Hanging tight and loose

The degree to which a society expects individuals to fit in is defined as ‘tight’ or ‘loose’. A tight society has a lot of conventions and punishes people for breaking them, whereas a loose society is more relaxed and has fewer rules. The scientific study of tight and loose cultures has received some recent attention in social psychology, but this is the first time search term data has been used by researchers to analyze this cultural dimension. One hypothesis the paper explores is whether people in tight cultures are more likely to look to their peers for cues on how to behave, in turn shedding light on the role comparative behavior has in creating cultural norms.

Tight and loose cultures have their own strengths and weaknesses and are considered to have developed in response to environmental pressures that might threaten our species’ survival. It is hypothesized that tight cultures emerged in response to stress like famine and disease. In these challenging environments, you need strict rules and a high degree of behavioral regulation and restriction. In other words, a society under pressure can’t afford to allow people to act however they please because doing so can endanger the group.

Drawing upon the existing research, the paper includes a Culture of Social Comparison Map of the US, showing which states are ‘tight’ and which are ‘loose’. The map is the first time tightness has been linked to making more social comparisons. 

The interactive map compares each US state on this scale of tight through to loose. The southern states led by Mississippi scored as the tightest. Oregon and the north broadly ranked the loosest.

Why use Google to examine social comparison?

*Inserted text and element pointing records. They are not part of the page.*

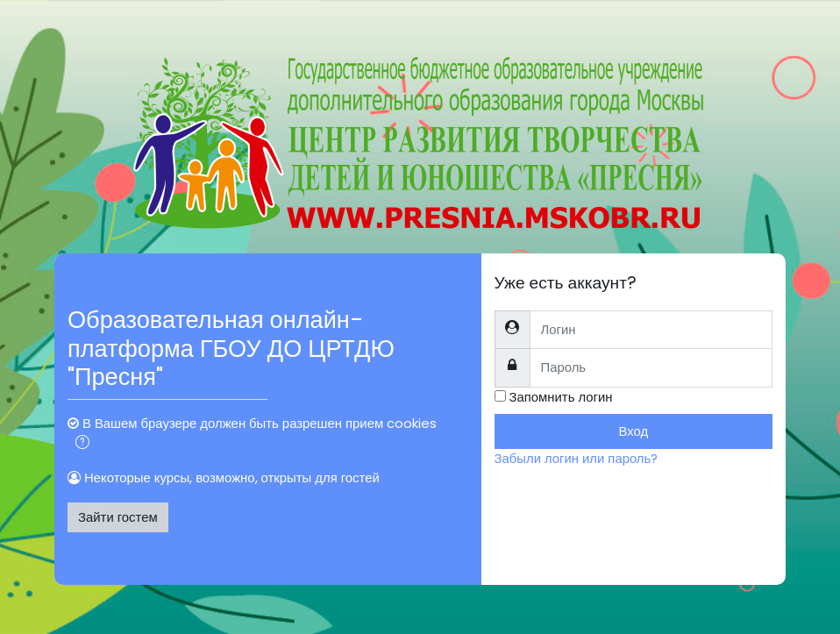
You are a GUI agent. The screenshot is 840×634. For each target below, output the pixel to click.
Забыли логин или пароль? (576, 458)
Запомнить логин (561, 396)
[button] (82, 444)
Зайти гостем (117, 516)
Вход (633, 431)
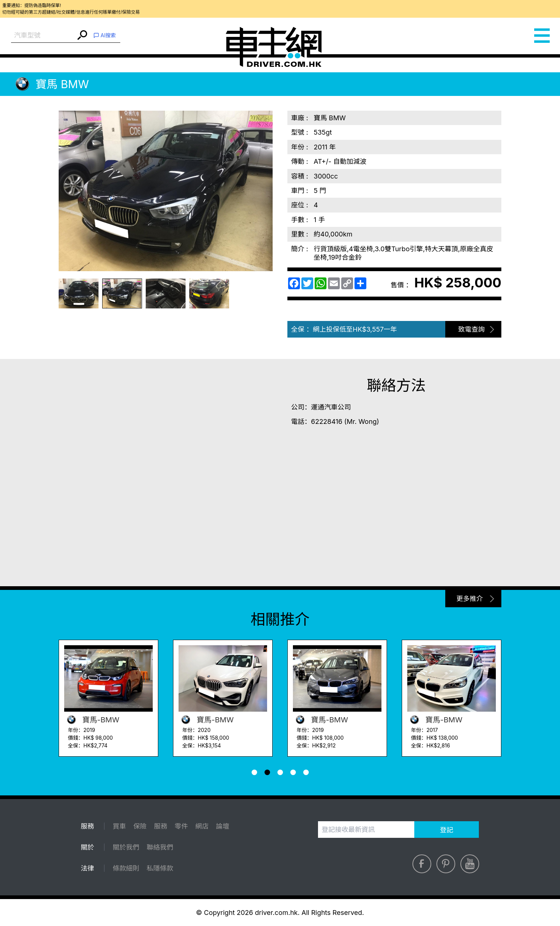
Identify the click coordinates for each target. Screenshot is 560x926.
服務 (160, 826)
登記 (446, 830)
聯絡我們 (160, 847)
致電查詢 (471, 329)
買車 (119, 826)
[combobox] (43, 36)
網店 (202, 826)
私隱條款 (160, 868)
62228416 (327, 421)
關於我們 (126, 847)
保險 (140, 826)
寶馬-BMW (92, 720)
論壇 (222, 826)
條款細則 (126, 868)
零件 (181, 826)
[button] (254, 772)
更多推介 (469, 598)
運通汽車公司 (331, 407)
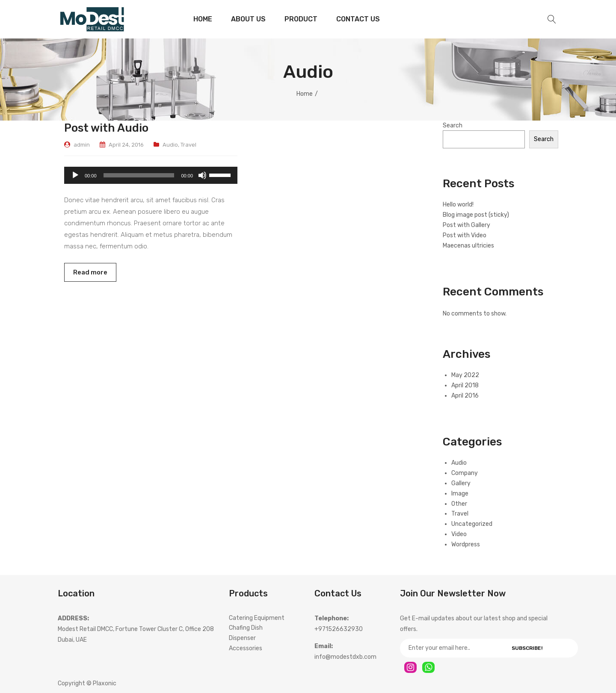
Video (459, 534)
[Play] (75, 175)
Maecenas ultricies (468, 245)
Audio (170, 144)
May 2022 (465, 375)
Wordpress (465, 544)
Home (305, 94)
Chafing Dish (246, 628)
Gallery (461, 483)
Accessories (246, 648)
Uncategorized (472, 524)
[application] (151, 175)
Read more (90, 272)
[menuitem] (203, 19)
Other (459, 504)
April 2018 (465, 385)
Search (453, 125)
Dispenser (242, 638)
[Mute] (202, 175)
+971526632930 (338, 629)
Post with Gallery (466, 225)
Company (465, 473)
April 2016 (465, 395)
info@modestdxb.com (345, 657)
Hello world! (458, 204)
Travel (188, 144)
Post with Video (465, 235)
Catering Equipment (257, 618)
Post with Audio (106, 128)
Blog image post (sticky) (476, 215)
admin (82, 144)
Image (460, 493)
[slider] (139, 175)
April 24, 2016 (126, 144)
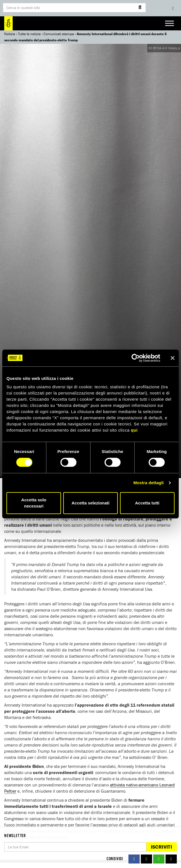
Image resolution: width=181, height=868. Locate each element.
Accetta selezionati (90, 503)
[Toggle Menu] (169, 23)
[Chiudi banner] (173, 358)
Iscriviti (161, 847)
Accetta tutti (147, 503)
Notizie (10, 34)
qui (134, 430)
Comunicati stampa (59, 34)
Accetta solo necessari (34, 503)
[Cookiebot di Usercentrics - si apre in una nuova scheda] (135, 358)
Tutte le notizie (29, 34)
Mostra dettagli (148, 483)
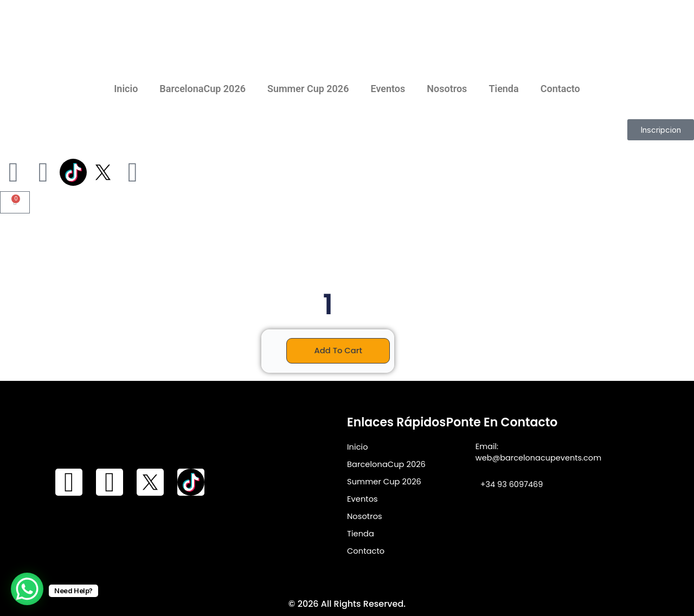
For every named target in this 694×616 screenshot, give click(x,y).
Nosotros (447, 88)
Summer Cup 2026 (308, 88)
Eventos (388, 88)
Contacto (560, 88)
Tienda (503, 88)
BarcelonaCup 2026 (202, 88)
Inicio (126, 88)
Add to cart (338, 351)
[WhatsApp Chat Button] (27, 589)
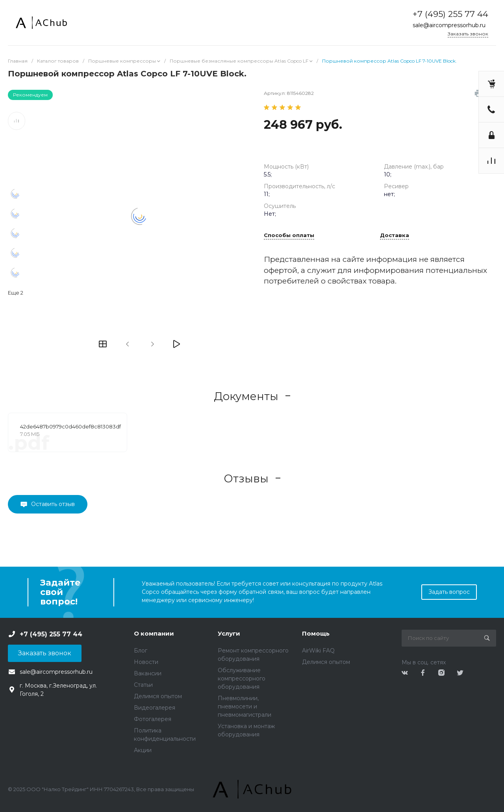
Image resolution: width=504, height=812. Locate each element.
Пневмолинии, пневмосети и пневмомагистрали (245, 706)
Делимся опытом (158, 696)
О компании (154, 633)
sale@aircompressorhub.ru (449, 25)
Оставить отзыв (53, 504)
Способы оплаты (289, 235)
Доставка (395, 235)
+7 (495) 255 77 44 (450, 14)
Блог (141, 651)
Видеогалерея (154, 708)
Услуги (229, 633)
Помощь (316, 633)
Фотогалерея (152, 719)
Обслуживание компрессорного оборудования (241, 679)
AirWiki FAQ (318, 651)
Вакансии (148, 673)
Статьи (143, 685)
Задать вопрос (449, 592)
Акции (143, 750)
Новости (146, 662)
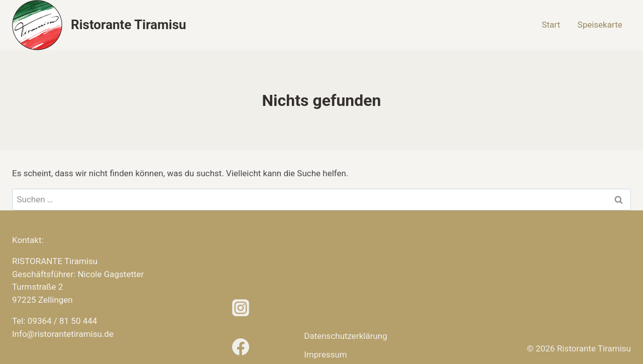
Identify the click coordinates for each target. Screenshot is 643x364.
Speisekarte (600, 25)
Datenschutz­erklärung (345, 336)
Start (551, 25)
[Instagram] (241, 308)
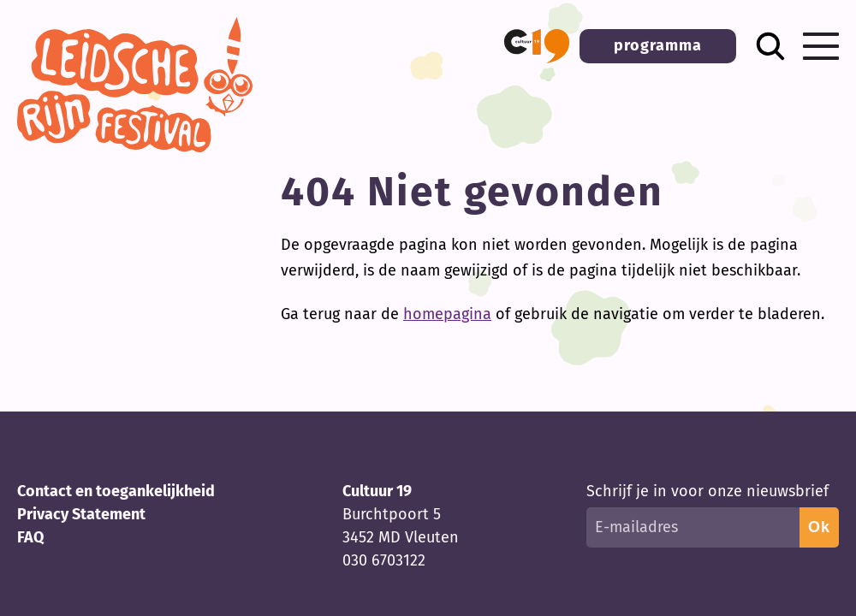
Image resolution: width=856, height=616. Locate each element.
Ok (819, 527)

Using Google Correlate is valid in this study because these are real queries, from real people, about the world they live in. The challenge was separating the relevant searches from the irrelevant.

“While social comparison has been studied in the lab, the lab has a certain artificiality,” observes Professor Mussweiler. “Typically the social comparative information provided in the laboratory is not the same as the genuine information individuals seek in the real world.

“Nowadays people seek comparative information about others on the internet so that is what makes this data valuable.”

Researchers have previously used the Google Correlate database to map the spread of flu through search queries. Using a similar correlation method, this paper demonstrates that Google searches related to social comparison are more frequent in tight cultures than in loose cultures. 

The implication of the findings is that social comparison is the link between ecological threat, the broader social behavior it creates and the outcomes for individuals. A conclusion which could be drawn is that comparative thinking is not just a building block of our own thoughts but of society as a whole.

The next steps for the methodology are to use it to explore how social comparison varies over time and in response to different events like disease outbreaks, natural disasters, terror threats, and elections.